First off, I would like to thank you so much for getting this story to over 100 reads!! My main purpose for writing this book was to prove to myself that I can finish one and hopefully from there it would give me more confidence to get back into writing fully. The fact tat people are actually reading this makes my heart burst with happiness (as cheesy as that sounds) but I'm genuinely over the moon, so thank you for that. But saying that, feedback would be amazing so if you have any comments, please, feel free to leave them for me.

Also, I know it has been over a month since I last updated the book. So as an apology for taking so long and a thank you for the reads, I will be uploading 10 chapters tonight and then continue uploading weekly (hopefully). I really want to get into the routine of this and do it properly, I am determined. I have so many chapters written and I am so excited for you to read them.

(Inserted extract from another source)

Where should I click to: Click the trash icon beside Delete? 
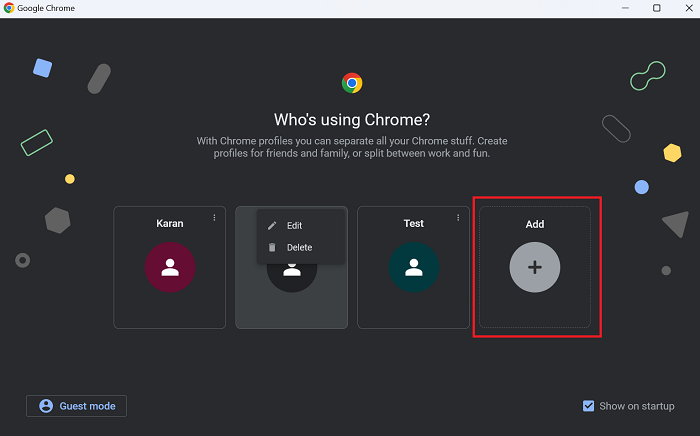(x=272, y=247)
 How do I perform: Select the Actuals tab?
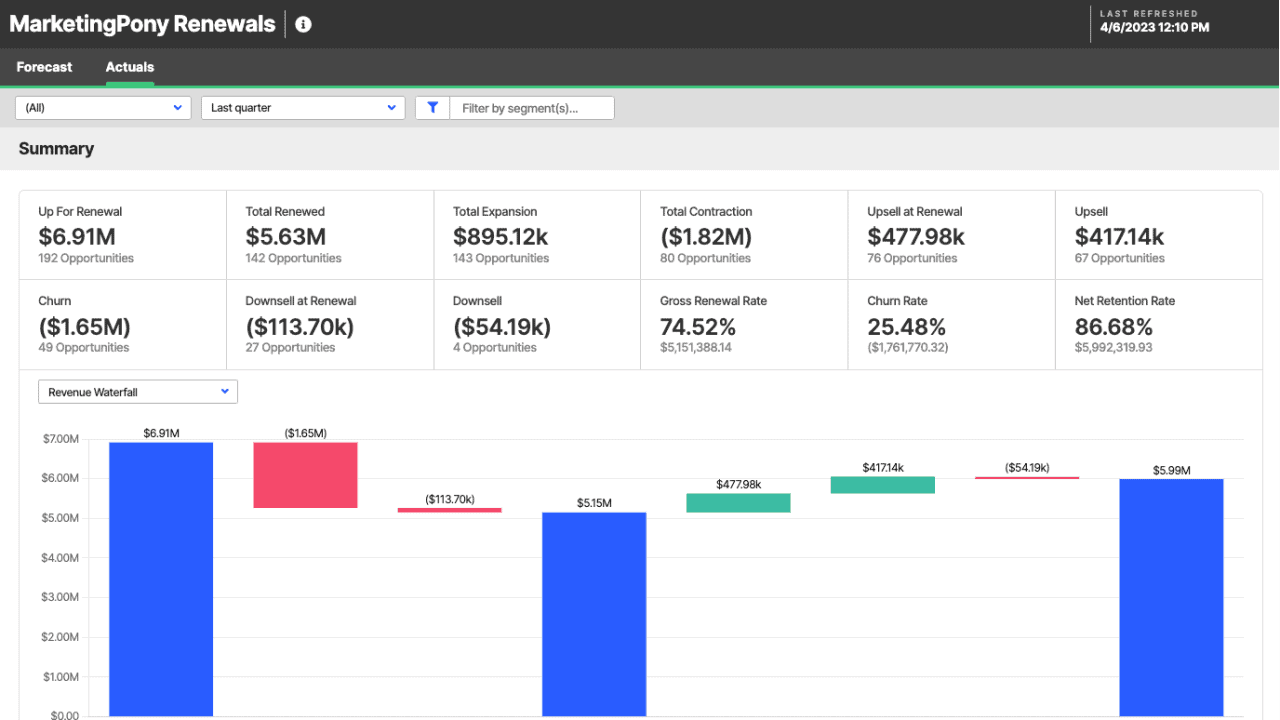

Again, a HUGE thank you to everyone who is reading this. I really hope you are enjoying it so far. Love you guys loads.

Devan x

Christmas morning. The morning everyone wakes up with butterflies in their stomach. Usually still sleep deprived as their excitement kept them awake majority of the night, counting down the minutes. Dreaming of waking up to find that the fat man with a white beard had been into your house while you slept, leaving presents under your Christmas Tree. Christmas was time of happiness, laughter and joy. So why was it that I woke up Christmas morning, dreading even stepping out of bed?

Oh. Right.

Last Night.

I couldn't sleep last night, and not because my heart was full of fucking Christmas cheer. But because it was full of the complete opposite. Pain. My head kept replaying the events of last night, the loud and argumentative phone call with Paul. The way his voice would get louder and louder as he told me how stupid I was. The way he told me that I was no longer allowed to hang out with anyone that he doesn't approve of because he clearly couldn't trust me to make my own decisions. I would have argued back, I really wanted to tell him that he had no right to tell me what I can and can't do in my own life. I wanted to ask him who the fuck he thought he was and why he felt the need to control me this way. I also wanted to tell him that he could go fuck himself, and that I was going to hang out with whoever I wanted whether he knew or not.

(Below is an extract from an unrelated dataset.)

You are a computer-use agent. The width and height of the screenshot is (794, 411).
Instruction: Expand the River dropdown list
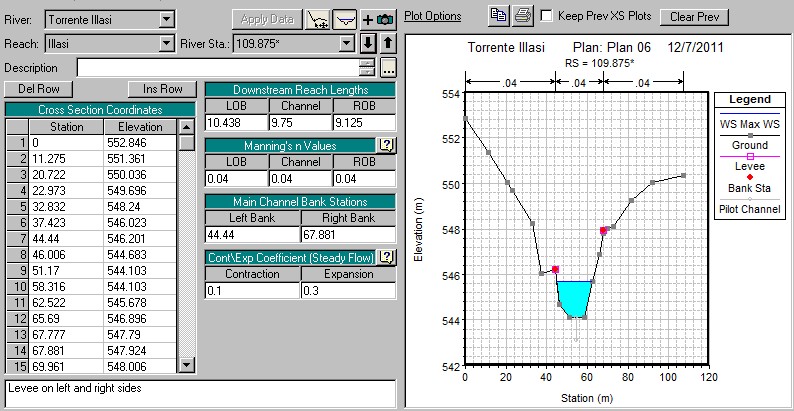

But I didn't. I just stayed silent and let him take over my life completely. The only thing that was going through my head was Luke. This was all his fault. It's his fault that my life is now completely screwed, it's not even my own life anymore what am I talking about? I'm living it, but I no longer have any say in the choices that are made within it.

When I eventually managed to pull myself out of bed, I could hardly keep the fake smile plastered on my face whilst I was with my family. I didn't want to ruin their day, didn't want to burden their good time with my shitty problems. I knew what they would tell me anyway.

'You should leave him. We have never liked him. Why can't you just fuck him off already?'

That's all they ever said about Paul. Safe to say that they didn't like him, and they certainly wouldn't appreciate the way he was talking to me last night. If my older brother, David, was to find out the things he was saying to me, then he would absolutely lose it and I don't think I would be able to stop him. Or if I would even want to stop him anyway.

I know I fucked up with smoking weed, but was this all completely necessary? I had to go to Pauls later today to meet his family, and after everything that happened, that's the last thing I want to do today. But maybe it would be okay, maybe he would have calmed down and realised how unreasonable he was being and take it all back, maybe.